--- Begin ARTICLE ---

You are viewing a plain text version of this content. The canonical link for it is here.
Posted to java-user@lucene.apache.org by Mindaugas Žakšauskas <mi...@gmail.com> on 2008/03/05 18:18:54 UTC

Reusing same IndexSearcher

Hi,

Another newbie here...using Lucene 2.3.1 on Linux. Hopefully anyone
could advice me on /subj/.

Both IndexSearcher Javadoc and Lucene FAQ says the IndexSearcher
should be reused as it's thread safe. That's OK.
Now if I have index changed, I need to reopen the IndexReader that is
associated with it. How do I do this as IndexSearcher has no setter
method for IndexReader?

Let's speak in Java. Say, we've got a static singletone accessor method:

...
private static Searcher instance;
...
public static Searcher getLuceneSearcher () {
   if( instance == null ) {
      IndexReader reader = IndexReader.open( "/tmp/index_folder" );
      instance = new IndexSearcher( reader );    // simple yet boring
   } else {                                    // here goes the fun part
      IndexReader r_old = instance.getIndexReader();
      IndexReader r_new = r_old.reopen();
      if( r_old != r_new ) {
         r_old.close();                  // thanks for nice Javadoc, guys!
         // what to do now? there's no instance.setIndexReader( r_new )!
      }
   }
   return instance;
}

Of course, I could create a new IndexSearcher on the else branch and
return it. However, this approach resulted the infamous "too many open
files" exception. Lifting the `ulimit -n` to hundreds of thousands of
files didn't really help as the same exception was still being thrown
(actual resource usage fluctuating around 2000 of open files). Then
from `lsof` output I noticed that the same segment file was being open
more than once, apparently from different instances of
IndexSearchers/IndexReaders and went the path shown above. Maybe I'm
just plain wrong.

--- End ARTICLE ---
--- Begin INFORMATION SHOWN ---

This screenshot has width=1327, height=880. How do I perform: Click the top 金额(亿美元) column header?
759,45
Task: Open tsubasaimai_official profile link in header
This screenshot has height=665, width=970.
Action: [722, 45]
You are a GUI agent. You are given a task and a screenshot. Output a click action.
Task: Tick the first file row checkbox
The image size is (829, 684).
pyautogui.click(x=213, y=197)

--- End INFORMATION SHOWN ---
--- Begin INFORMATION SHOWN ---

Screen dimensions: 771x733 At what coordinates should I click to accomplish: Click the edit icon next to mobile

--- End INFORMATION SHOWN ---

**GIVEN TASK**
In the forum post on reusing an IndexSearcher, what exception resulted from creating a new IndexSearcher in the else branch?

**EXERCISE RESULT**
The "too many open files" exception.